Written request 1:
Using the passage on eye lines in layout design below, decide whether each statement agrees with it. Answer yes or no for each and quote the deciding words. (a) The cigarette extender on the poster leads the viewer's eye back to Audrey. (b) In the Real Thread design, the man in the background looks out at the viewer. (c) The eye line technique can easily be added by finding images near the end of a project.

+++ Text extract +++

In most layouts, we have a list of page elements—such as headings, images, and text—and position them on the page. In the classic poster for the movie Breakfast at Tiffany’s (below), you could argue there are three major focal points:

  • Audrey Hepburn’s face
  • her billing credit text at the top right
  • the Breakfast at Tiffany’s movie title

Study it for longer and you might notice the cat and the kissing couple, but it’s difficult not to be almost magnetically drawn back to her face. It turns out that humans are very good at noticing what other people are looking at. We’re naturally nosey creatures and want to know what others find interesting.

Breakfast at Tiffany’s Poster: try NOT following Audrey’s eyes

And where is Audrey looking? We almost can’t help following her eyes, past the lovers, to her starring credit before naturally reading our way down to the movie title.

Then we hit that huge cigarette extender. Why did they decide to make it almost comically long? It’s long because it creates a natural path that draws our eye straight back to the lovely Audrey—and we probably begin that loop again. Even the little cat’s eyes help reinforce this circuit. It’s as if an invisible tour guide is directing our attention through the layout.

But what happens if we make a tiny Photoshop edit and turn her glance back towards us? Let’s try it in the image below.

Audrey is looking at me! Who cares about that dumb text now?

Such a trivial change alters the flow of this poster dramatically. Audrey is no longer interested in that text, so it’s instantly less interesting to us too. Sure, we can force ourselves towards the text, but our eye no longer glides effortlessly around the whole composition. Instead, it’s almost like there’s an invisible gravity pulling us back to Audrey. This can have a huge effect on how users interact with our interfaces.

Putting It Into Practice

Great UI design is often about drawing attention to just the right thing at just the right time. I think this “eye line” technique is underutilized on the Web, but there are a few good examples out there. Although they’ve redesigned their site recently, I particularly loved the way t-shirt maker Real Thread (Fig 3.15) previously used this idea.

Real thread: where do they want us to look?

This Real Thread design takes a fantastically bold, no-nonsense sales approach. Rather than trying to sell you on the idea of buying t-shirts, it jumps the conversation straight to “how many do you want?” This page is 95% focused on accomplishing this singular task—getting you to enter a number to complete the sentence “I need X shirts”. In the background, we see a happy, tattooed, t-shirt–making hipster setting the scene. And where is this guy looking? Out at us? Around the room?

No, he’s looking directly at the blinking cursor—reinforcing the only thing the company wants you to pay attention to. Super clever. This is a very simple layout, but I suspect it was a very effective page design.

Be aware: this “follow the eyeline” technique takes more work to implement, as you’ll need to be planning for it from the start, rather than sourcing images towards the end of the project. You might get lucky and find just the right stock photo, but it’s more likely that you’ll need to take your own photos to get the eyeline angles you want. That shouldn’t be a big deal, as most of us can source a decent camera at a pinch.

Volume and Depth

We’ve talked about point, line, and shape, but now it’s time to take this chapter to another dimension. The elements we’ve discussed so far only exist in two dimensions: width and height. They’re just marks on paper or a screen, without any indication of depth. However, as we live in a world of three dimensions, we’ve learned to rely on visual cues that help us to determine the width, height, and depth of the objects around us.

+++ Excerpted records +++

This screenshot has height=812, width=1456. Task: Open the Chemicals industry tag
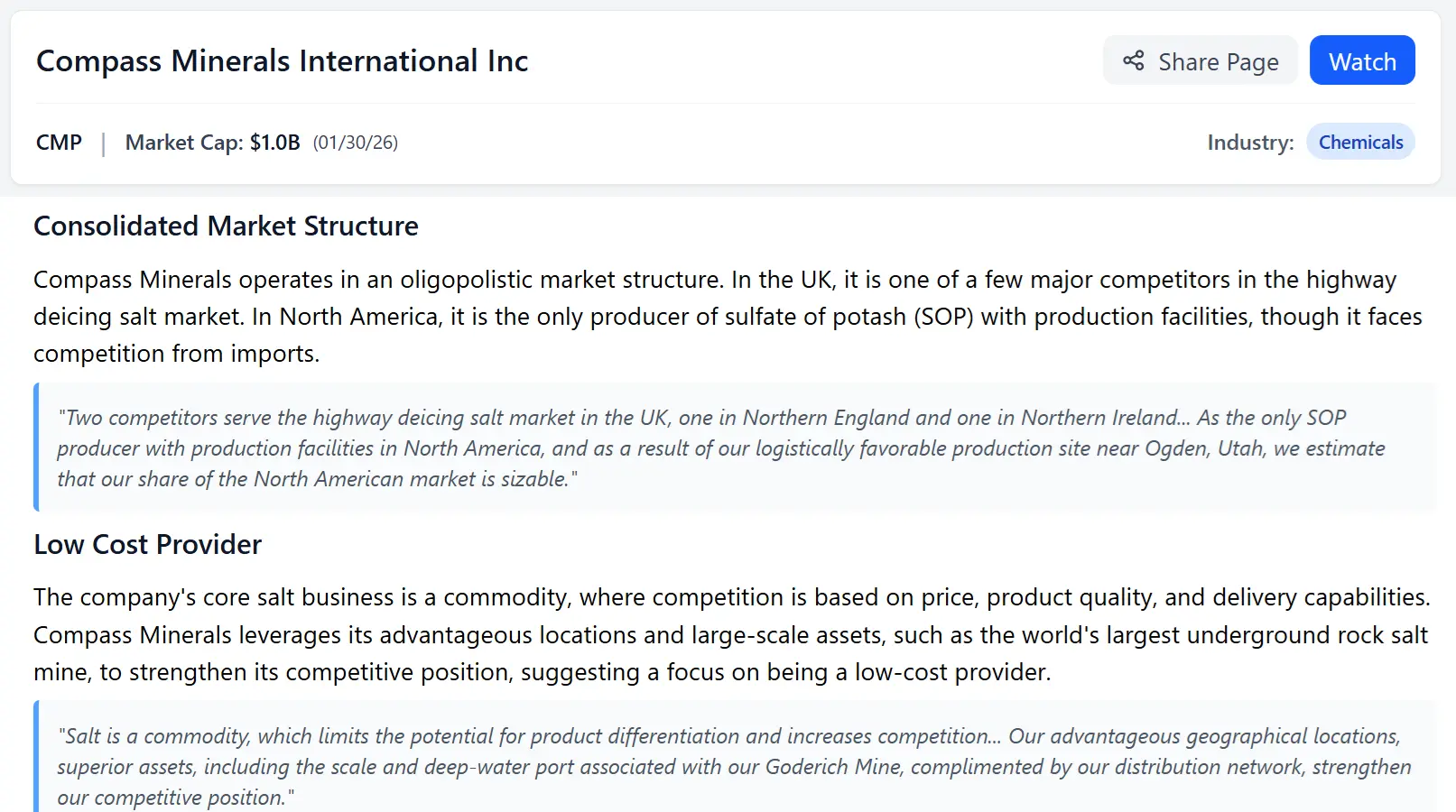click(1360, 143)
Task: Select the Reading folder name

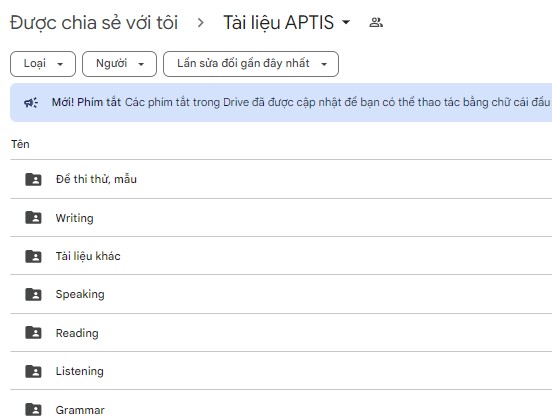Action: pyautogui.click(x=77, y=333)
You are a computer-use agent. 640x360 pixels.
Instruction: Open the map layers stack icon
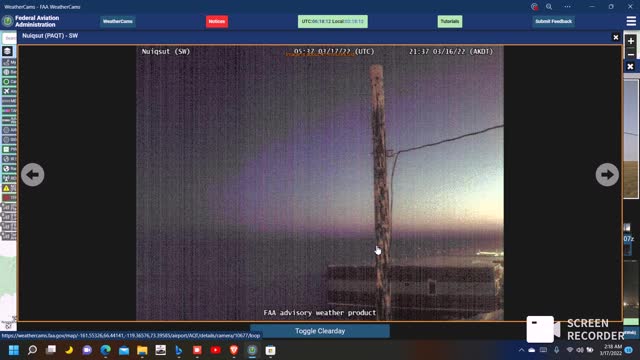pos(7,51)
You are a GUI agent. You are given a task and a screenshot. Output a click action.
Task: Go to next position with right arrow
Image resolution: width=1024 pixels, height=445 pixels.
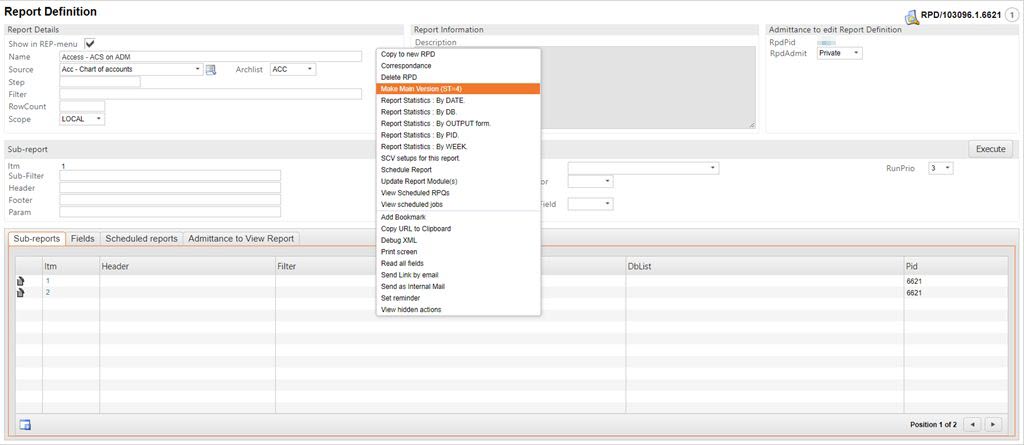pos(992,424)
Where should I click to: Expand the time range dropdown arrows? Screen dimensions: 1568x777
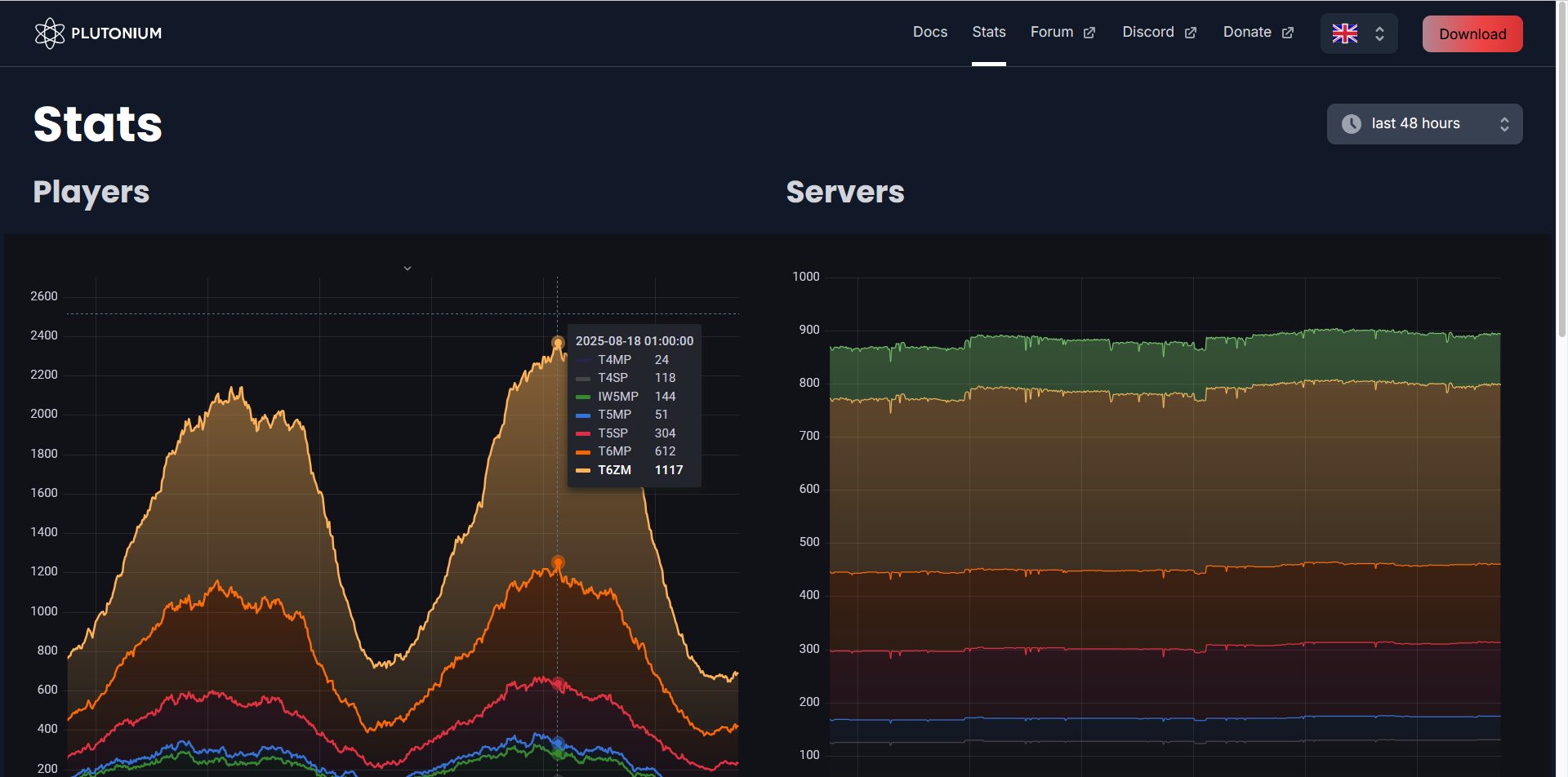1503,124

+++

Written request 2:
Recast the records as a two-column CSV with the columns request and answer, one row per request, with each value in one quoted field and line breaks turned into spaces. Include only the records starting at the line that contains "You are a GUI" and ending at the end of the records, and leave the pictures out.

Finished answer 1:
(a) Yes: "it creates a natural path that draws our eye straight back to the lovely Audrey"
(b) No: "No, he’s looking directly at the blinking cursor"
(c) No: "you’ll need to be planning for it from the start, rather than sourcing images towards the end of the project"

Finished answer 2:
request,answer
"You are a GUI agent. You are given a task and a screenshot. Output a click action. Task: Go to next position with right arrow Image resolution: width=1024 pixels, height=445 pixels.","pos(992,424)"
"Where should I click to: Expand the time range dropdown arrows? Screen dimensions: 1568x777","1503,124"